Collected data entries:
BEGIN

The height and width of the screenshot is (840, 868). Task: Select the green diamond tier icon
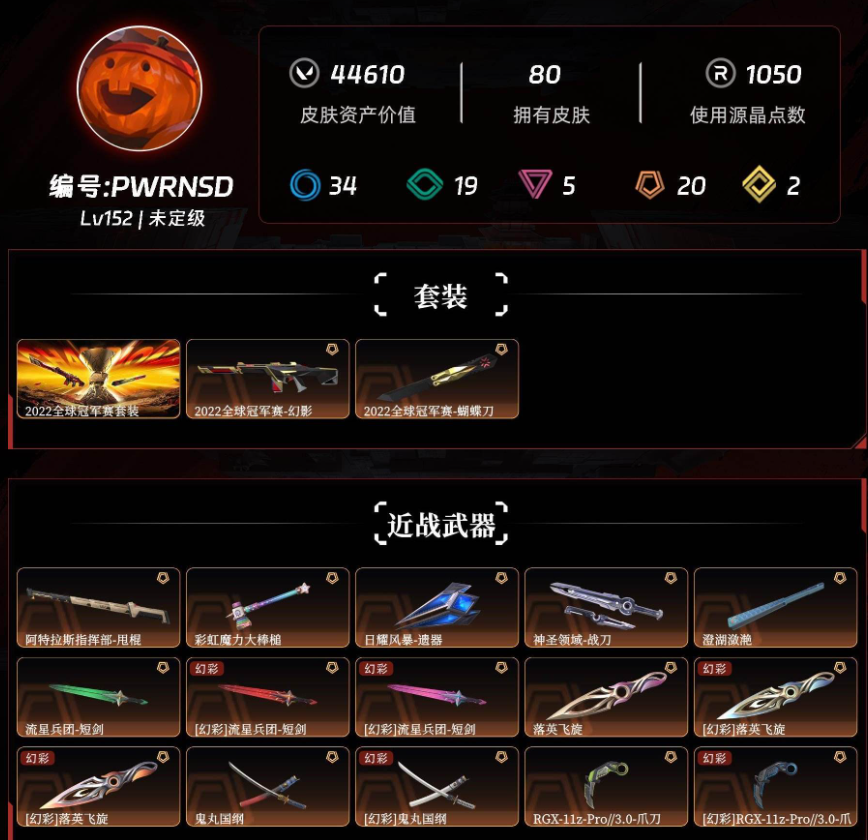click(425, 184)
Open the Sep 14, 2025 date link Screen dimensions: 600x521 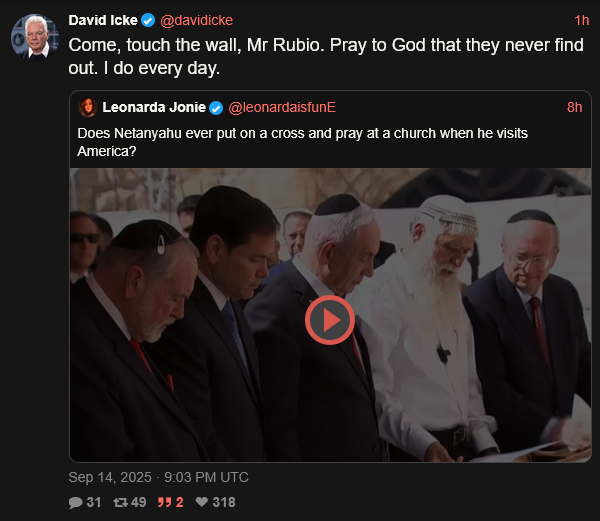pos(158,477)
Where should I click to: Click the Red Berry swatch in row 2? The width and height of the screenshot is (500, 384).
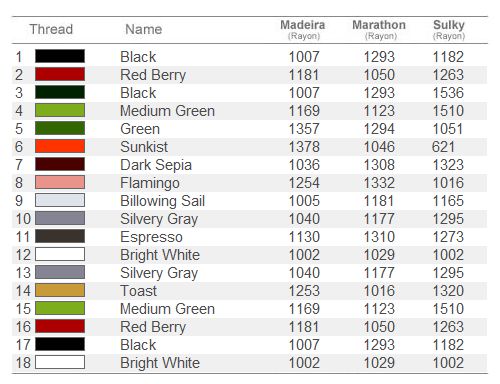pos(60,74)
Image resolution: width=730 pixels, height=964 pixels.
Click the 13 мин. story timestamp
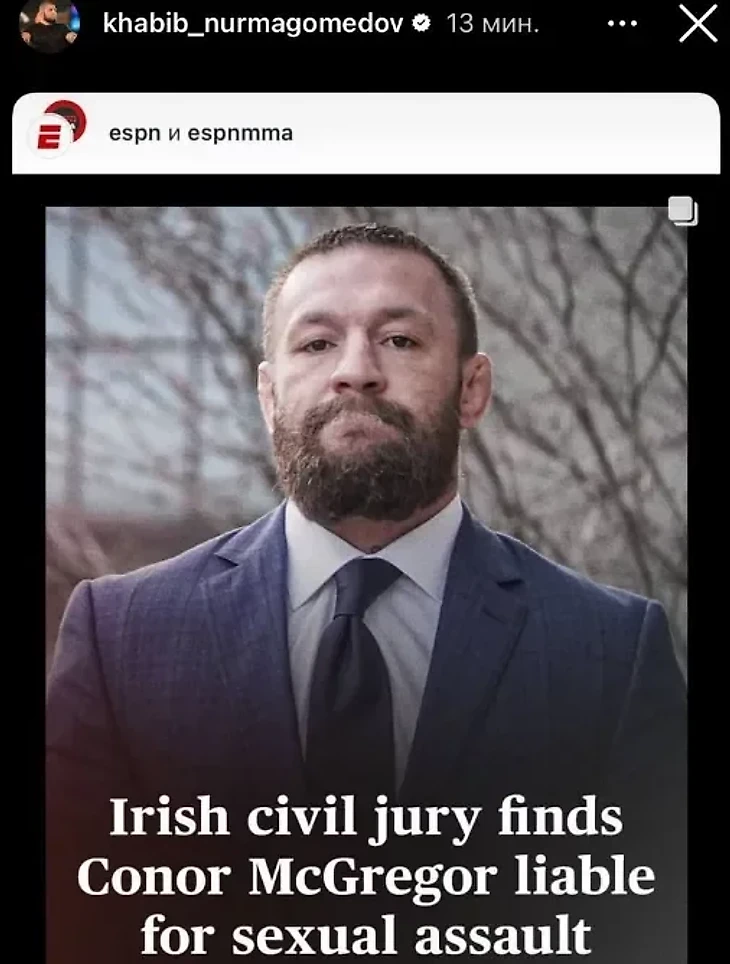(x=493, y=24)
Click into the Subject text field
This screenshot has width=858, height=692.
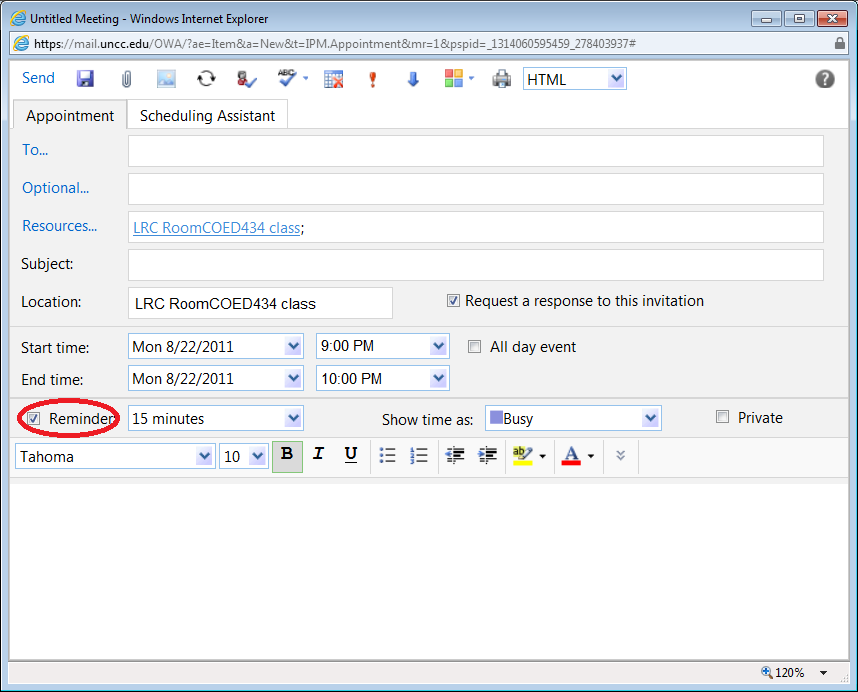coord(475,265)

END
BEGIN

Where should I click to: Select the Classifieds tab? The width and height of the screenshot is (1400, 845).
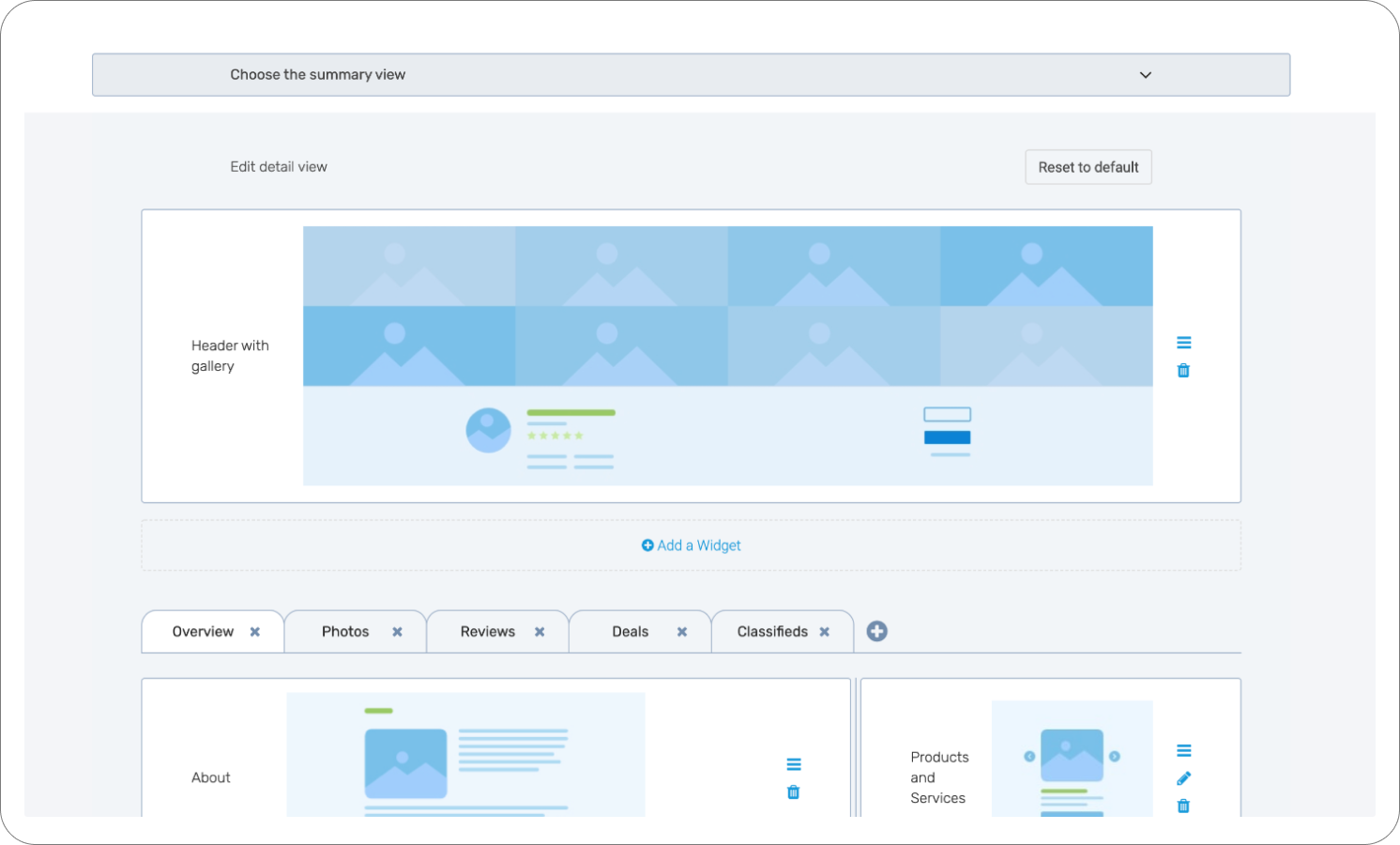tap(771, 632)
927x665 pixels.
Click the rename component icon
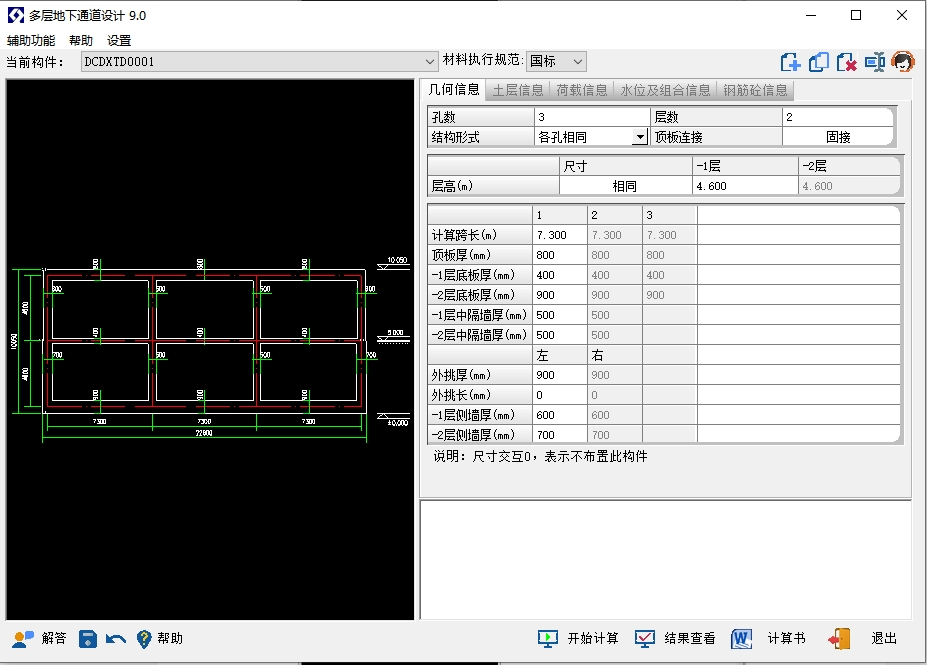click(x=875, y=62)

END

**Task description:**
Say, as a bare number, how many lines of the data hold the string "pixels".

**Response to the task:**
2